Berlin 2018 – scientific program
SOE 4.2: Talk
Monday, March 12, 2018, 11:45–12:00, MA 001
Quantifying and suppressing ranking bias — •Giacomo Vaccario1, Matus Medo2, Nicolas Wider1, and Manuel S. Marian2 — 1ETH, Zurich, Switzerland — 2University of Friburg, Friburg, Switzerland
With the increasing size of information repositories as the World Wide Web or scholarly publication databases, we rely more and more on rankings algorithms to filter and rank information. Ranking algorithms that have proven to be particularly successful are those based on a network perspective, such as Google's PageRank, or on normalization procedure, such as relative citation count. Even though these algorithms seem to be objective and hence, are often considered ``fair'' they have strong biases. For example, the popular Google PageRank is known to fail in individuating young valuables nodes in time evolving networks. For this reason we propose a new method to define and quantify biases of rankings.

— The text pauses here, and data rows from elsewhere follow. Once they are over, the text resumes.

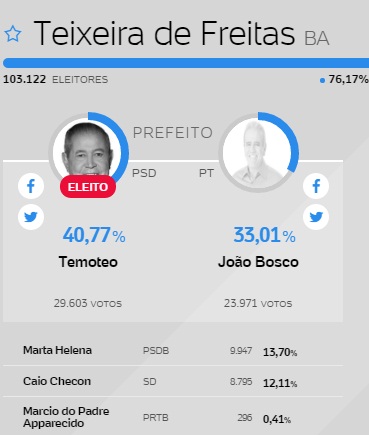Share Temoteo's result on Facebook
The height and width of the screenshot is (435, 369).
tap(31, 186)
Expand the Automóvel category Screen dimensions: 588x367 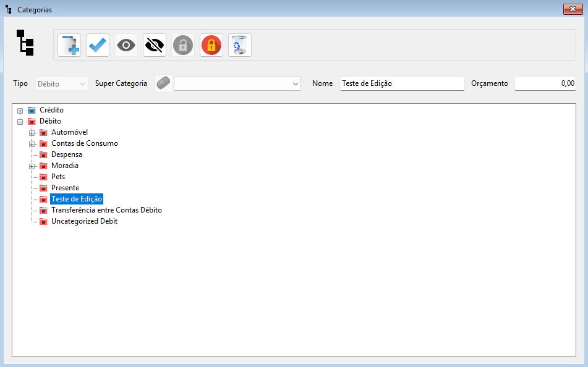coord(32,133)
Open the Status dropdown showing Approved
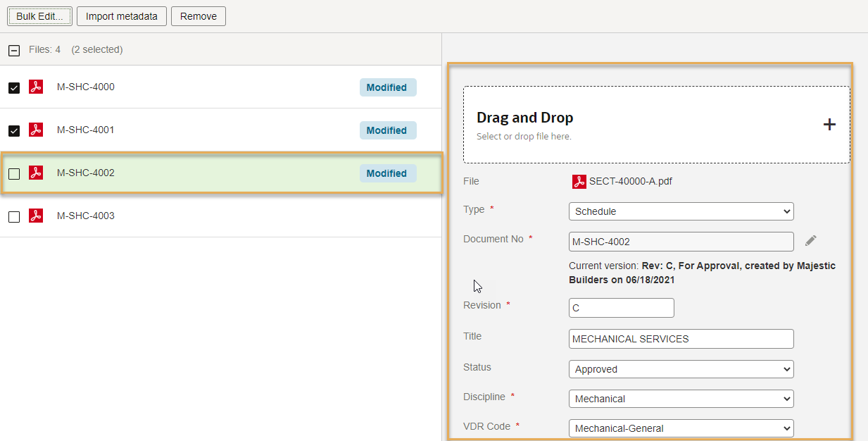This screenshot has height=441, width=868. (680, 369)
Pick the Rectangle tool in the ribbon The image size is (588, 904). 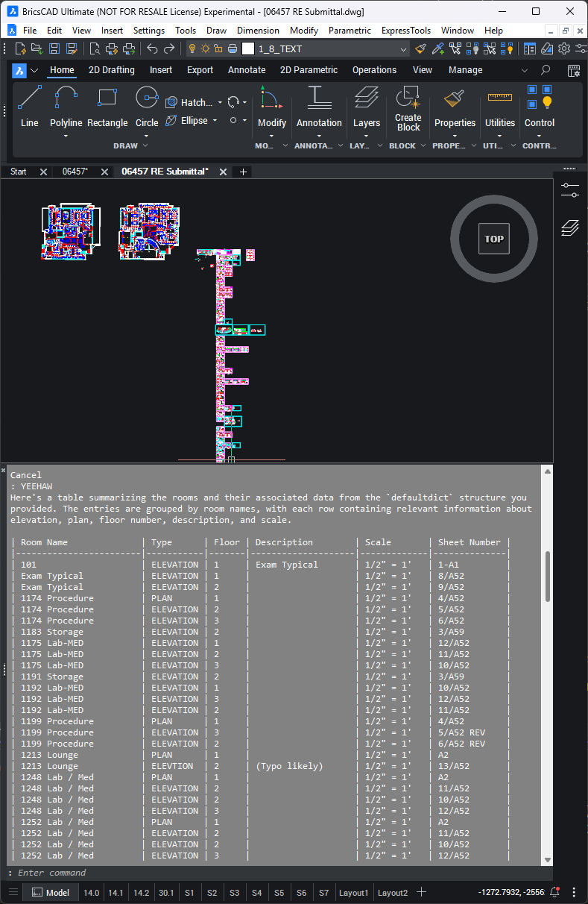[x=107, y=107]
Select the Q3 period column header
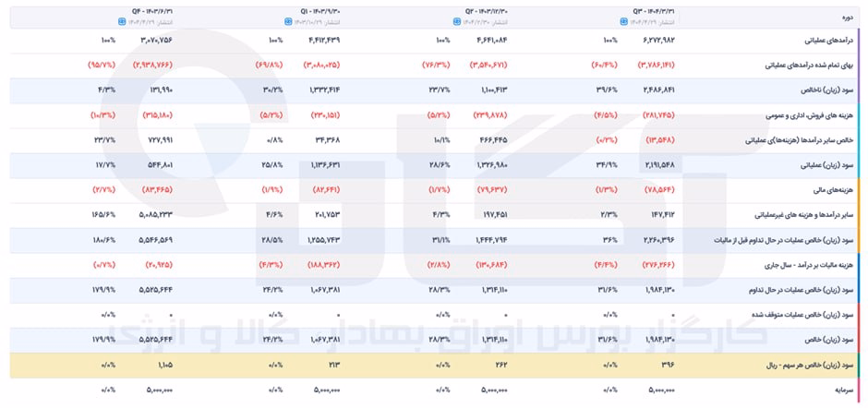 653,11
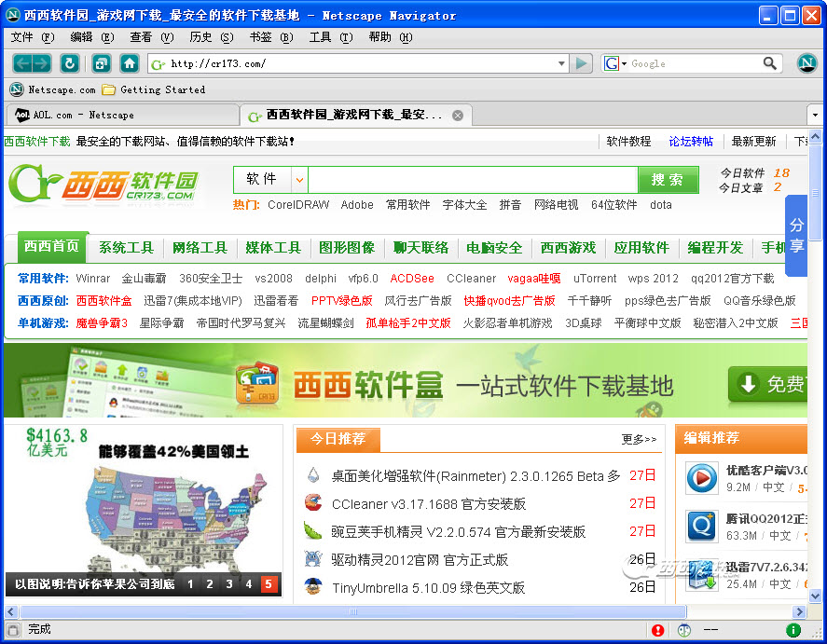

In this method, we define a null model based on a multivariate hyper-geometric distribution to generate random, but unbiased rankings. Then we quantify the bias of a given ranking by computing its average deviation from the unbiased rankings using the Mahalanobis distance. As example, we apply the proposed method on established indicators of papers importance (citation count, relative citation count and PageRank) and show that their rankings are biased with respect to both the age and topic of the papers. Finally, we give a general normalization procedure to partially cure the observed biases.